» MATERIAL SHOWN:
--- BEGIN ---
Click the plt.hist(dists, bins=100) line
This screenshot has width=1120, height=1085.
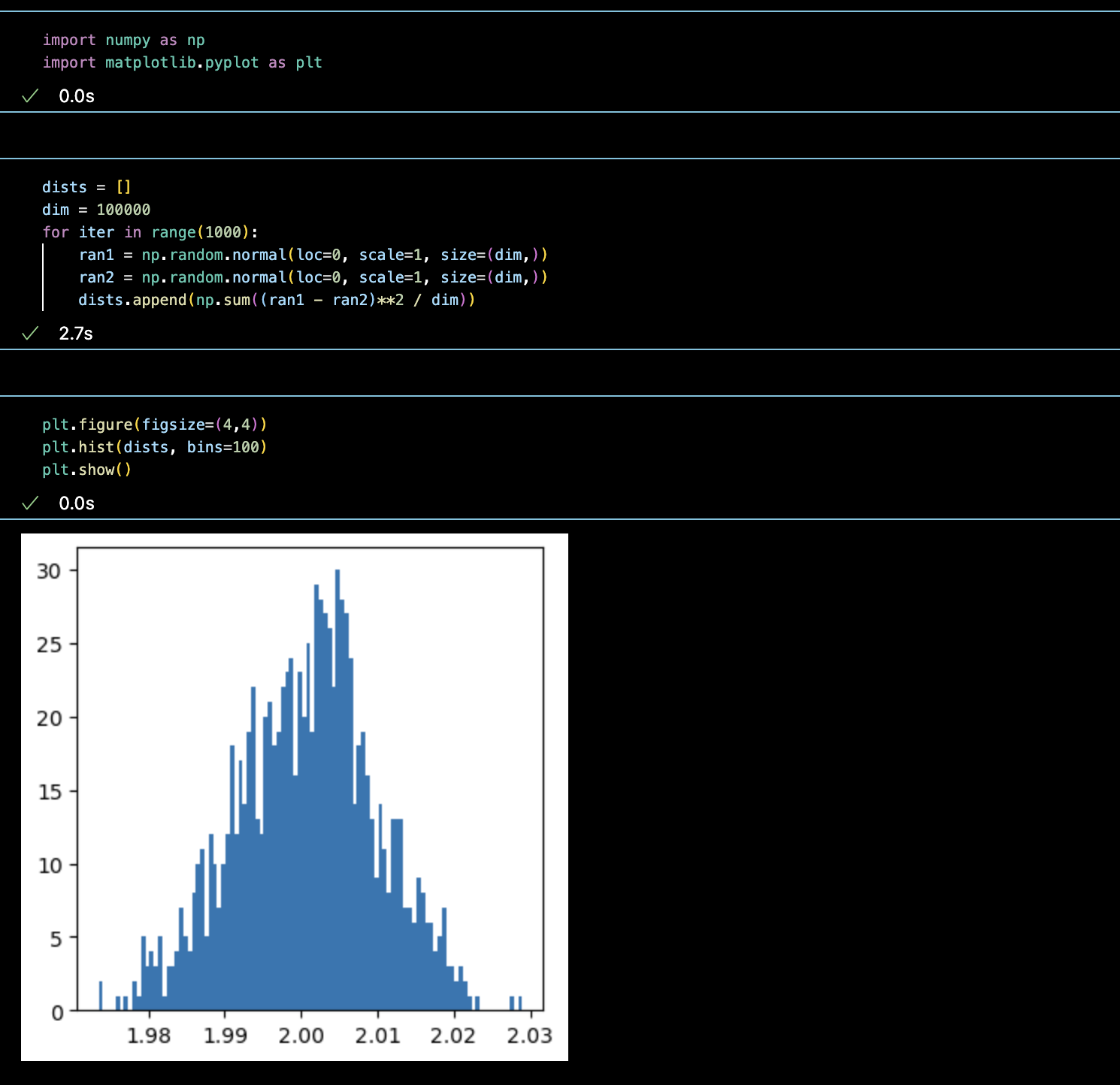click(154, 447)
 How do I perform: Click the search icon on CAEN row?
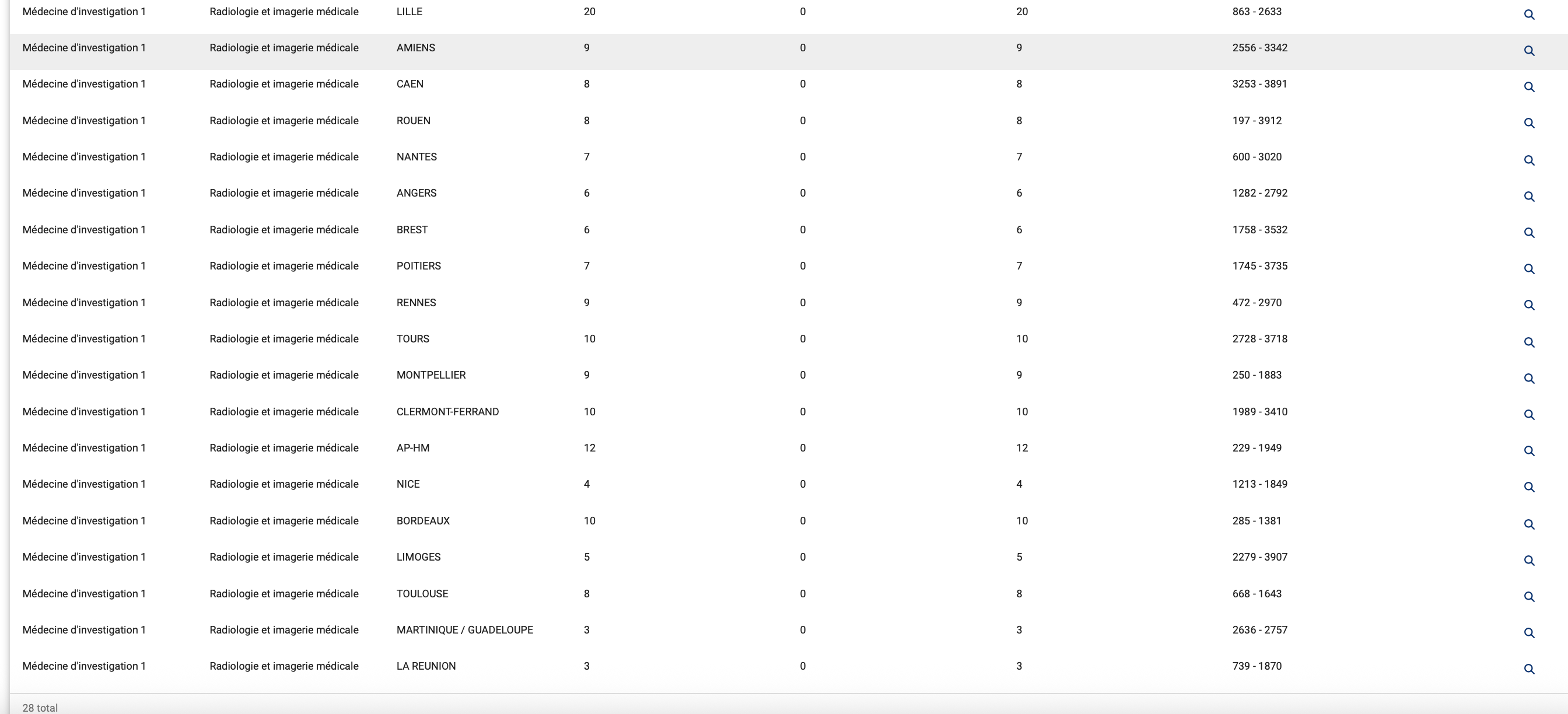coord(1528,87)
--- END ---
» INSTRUCTIONS TO FOLLOW:
Copy the text lines of all the entries above word for word, and leave the pictures out of your copy.

» RESULT OF THE EXERCISE:
Click the plt.hist(dists, bins=100) line
This screenshot has width=1120, height=1085.
click(154, 447)
 How do I perform: Click the search icon on CAEN row?
coord(1528,87)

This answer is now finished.